• Data section
......
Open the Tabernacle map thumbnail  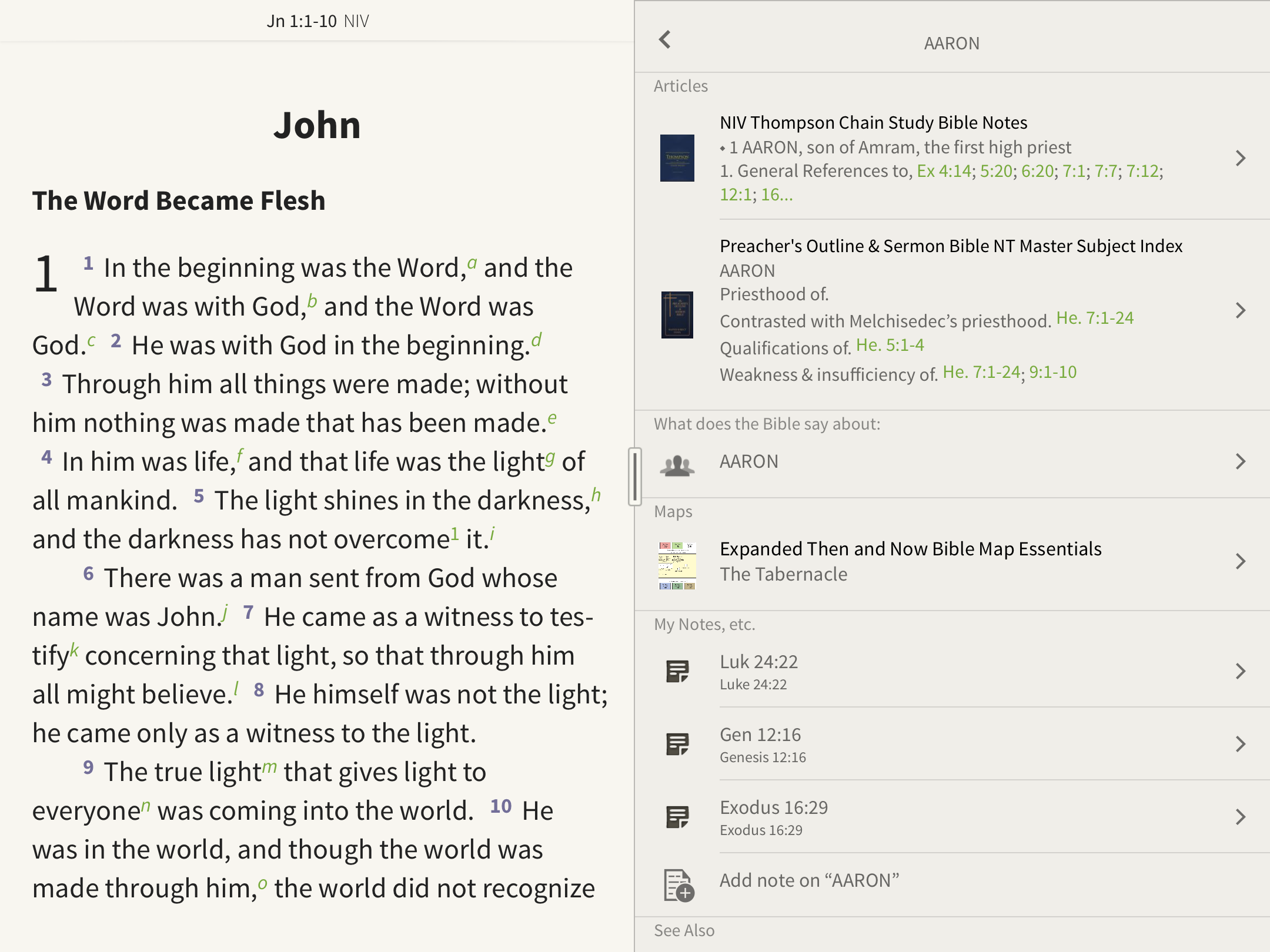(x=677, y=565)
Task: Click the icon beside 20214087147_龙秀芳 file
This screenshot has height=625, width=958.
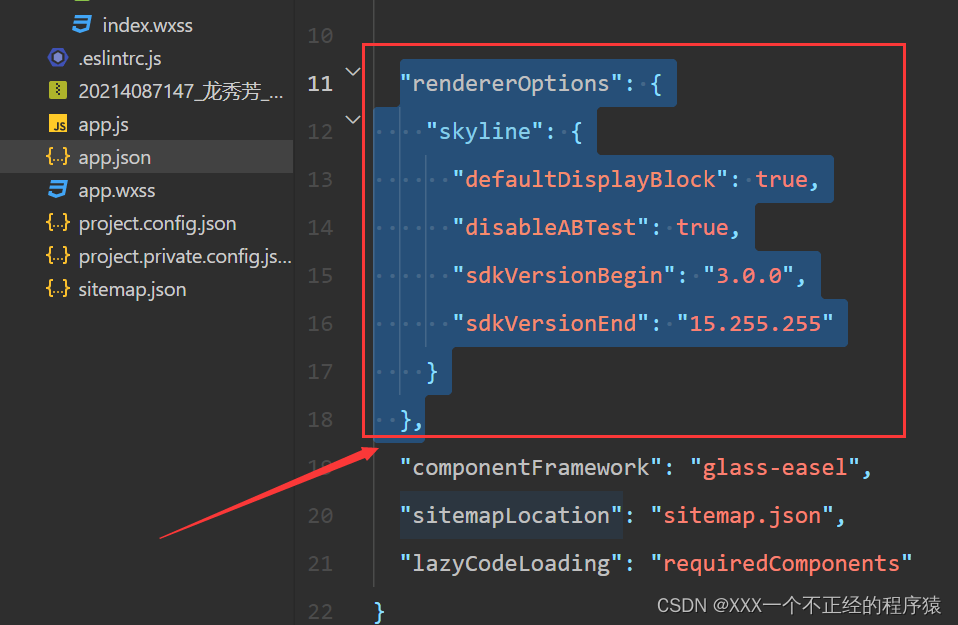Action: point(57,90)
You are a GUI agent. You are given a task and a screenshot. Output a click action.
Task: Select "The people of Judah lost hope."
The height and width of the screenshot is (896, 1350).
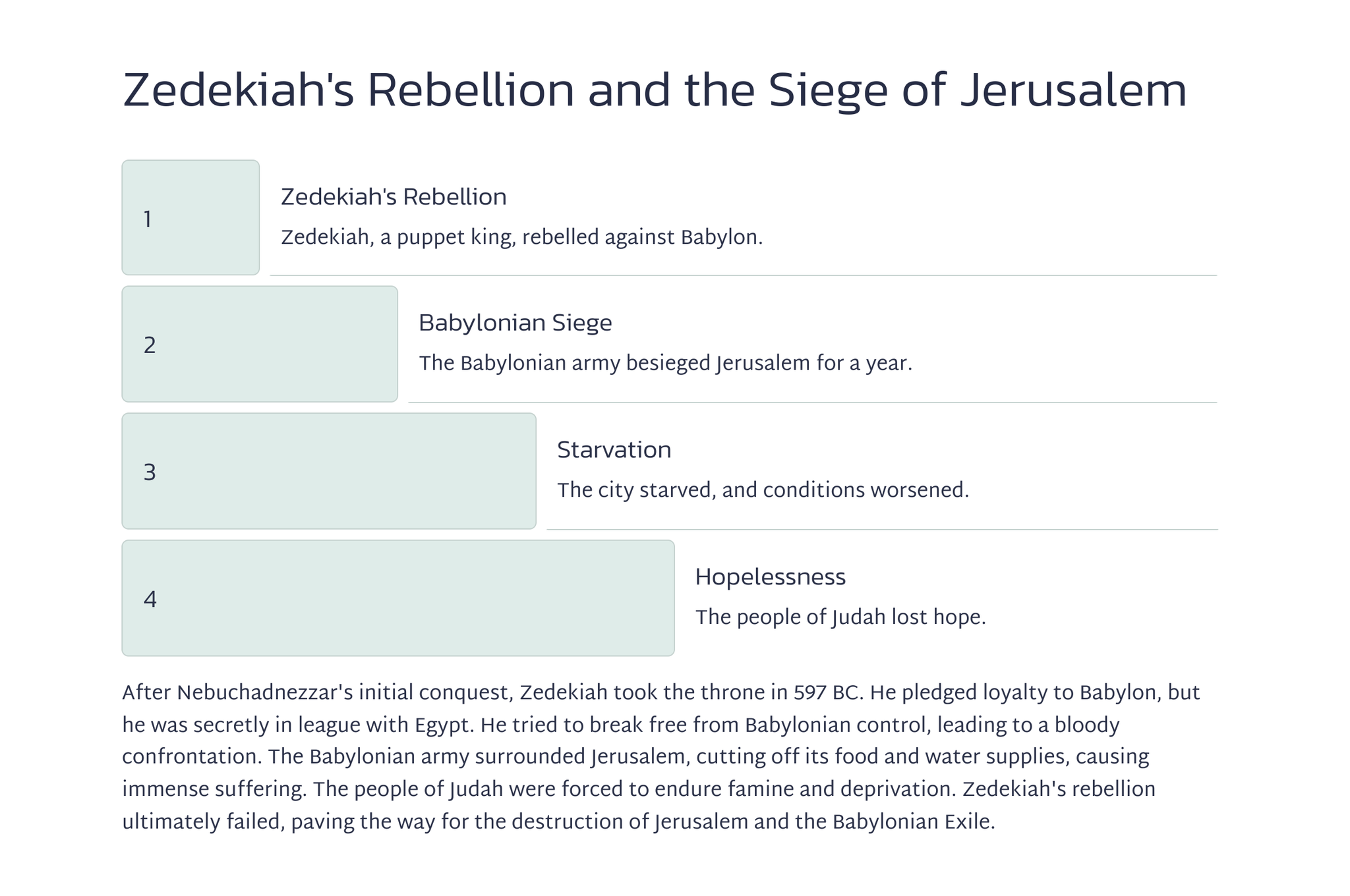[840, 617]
......
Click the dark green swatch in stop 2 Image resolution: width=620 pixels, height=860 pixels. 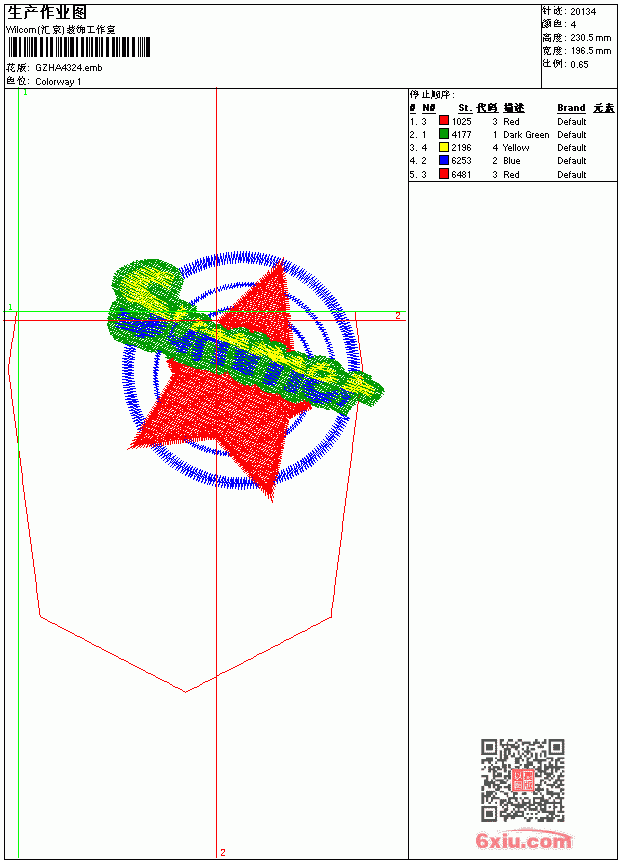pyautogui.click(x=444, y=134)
......
• Work instructions
Give again, exactly as written above, every line from the one holding "Task: Click the" to the one holding "people of Judah", with both ends kept and the pictures left out.

• Your response
Task: Click the icon beside 20214087147_龙秀芳 file
This screenshot has height=625, width=958.
Action: point(57,90)
You are a GUI agent. You are given a task and a screenshot. Output a click action.
Task: Select "The people of Judah lost hope."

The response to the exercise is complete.